ロシアによるウクライナ侵攻から1年を迎える直前の2023年初頭から、西側諸国による各国製戦車の供与が次々に発表され、各国のウクライナへの支援レベルが新たな段階に入ったとニュースになりました。
このことはロシアをさらに刺激するリスクがあるといわれてきましたが、しかしT-72などの東側製戦車はもうとっくに西側諸国から供与されています。ロシアにしてみれば、戦車の出自がどこであろうと、抵抗する戦車戦力が補強されることに変わりはなく、東西の製造国の違いがそれほどの政治的意味を持つのでしょうか。
西側諸国が勝手にハードルを設定しているようにも、足並みが揃わない言い訳のようにも聞こえます。しかも、実際に供与されるペースもはかどっているように見えません。
西側戦車に懸賞金…? 供与が進まない別の理由
西側戦車の実際の供与が進まないのには、別の理由もあるようです。すなわち、ロシアに鹵(ろ)獲されることを恐れている、というものです。
ウクライナ軍に鹵獲された、ロシア軍のT-90A戦車(画像:ウクライナ国防省)。
戦場では、敵の兵器を鹵獲することは普通に行われており、性能を調査研究することはもちろん、再整備して自国戦力に組み入れることもあります。ウクライナ軍が、鹵獲したロシア軍戦車を使って戦力を補完しているのは周知のことです。さらに最新のロシア戦車であるT-90Aもすでに9両、鹵獲しています。

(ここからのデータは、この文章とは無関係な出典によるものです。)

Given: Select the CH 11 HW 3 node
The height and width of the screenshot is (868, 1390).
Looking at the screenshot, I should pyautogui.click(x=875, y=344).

強力な新兵器を戦線に投入したいのはやまやまですが、鹵獲されて能力が露見してしまうリスクとのジレンマになります。実際、ロシア軍戦車の追加装甲の中身などがSNSに晒されました。
ウクライナに送られる予定の「レオパルト2A6」。なお現行最新版は2A7V(画像:synaxonag、CC BY 2.0〈https://bit.ly/3mCCVrc〉、via Wikimedia Commons)

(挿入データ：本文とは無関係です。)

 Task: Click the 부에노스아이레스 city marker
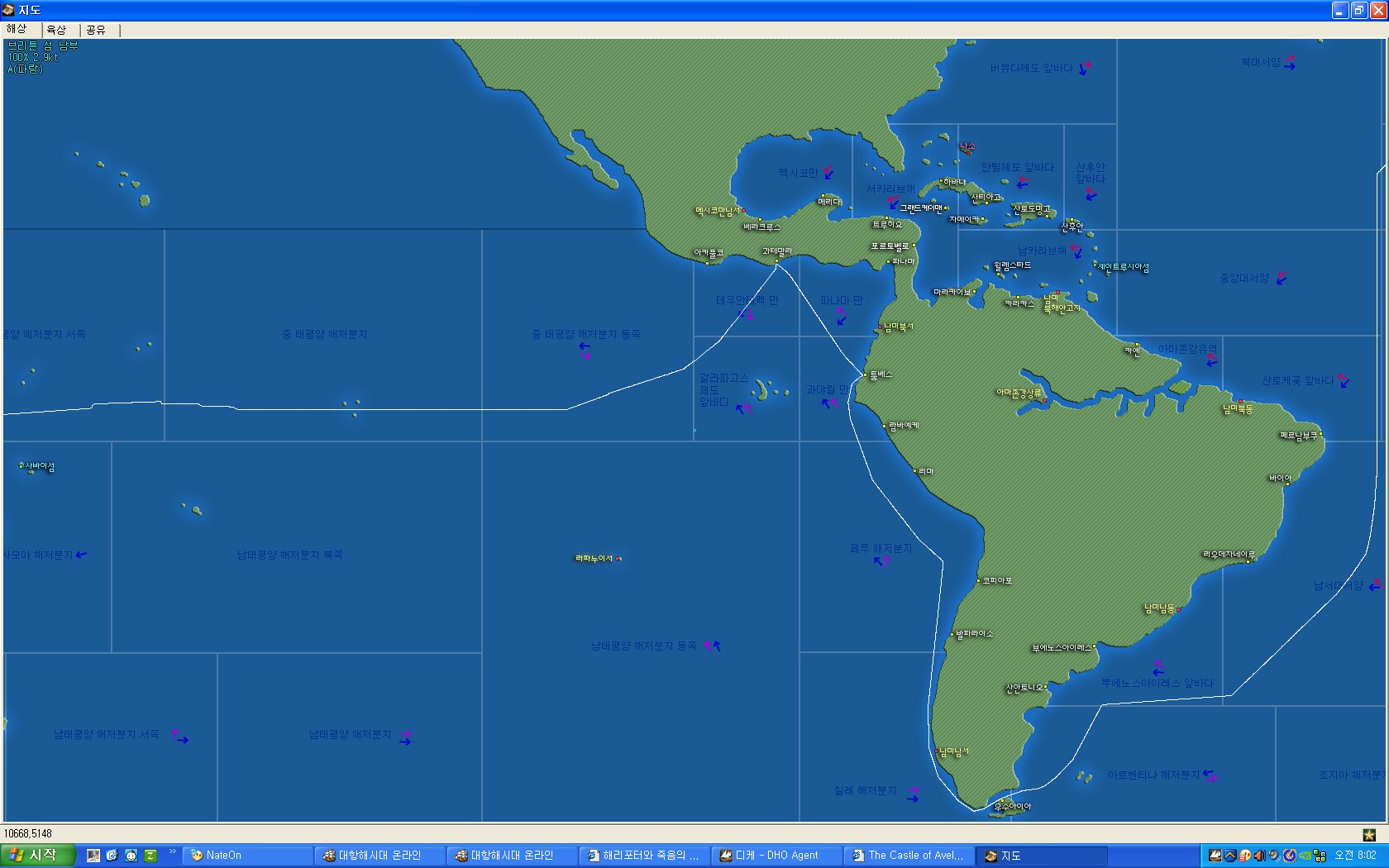point(1095,647)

一方でロシアにしてみると、西側製戦車が投入されることは、これを恐れつつもサンプルを手に入れるチャンスにもなります。ロシアの企業家、知事、そしてテレグラム・チャンネルまでもが、西側の最新型戦車に賞金を出すと約束しています。その額は、M1や「レオパルト2」で500万ルーブルから1000万ルーブル(およそ900万円から1800万円)となっています。鹵獲する気満々です。
供与されても制約バリバリ…どう戦えというのか
イギリスは真っ先に「チャレンジャー2」戦車の供与を発表しました。その数は14両と、充分とはいえませんが、それでもイギリスとウクライナの関係者間では鹵獲防止策が真剣に検討されています。「チャレンジャー2」の部隊はとにかく前に出さない、孤立させない、戦車は放棄させない、万一に備えて民間軍事会社を使った奪還特殊部隊まで用意する……といった具合です。
「チャレンジャー2」には複合装甲、いわゆる「チョバム・アーマー」など、西側同盟国にも知られていない機密が多くあり、ロシアに露見するのを恐れているのでしょうが、こんな制約付きでどうやって戦うつもりなのでしょうか。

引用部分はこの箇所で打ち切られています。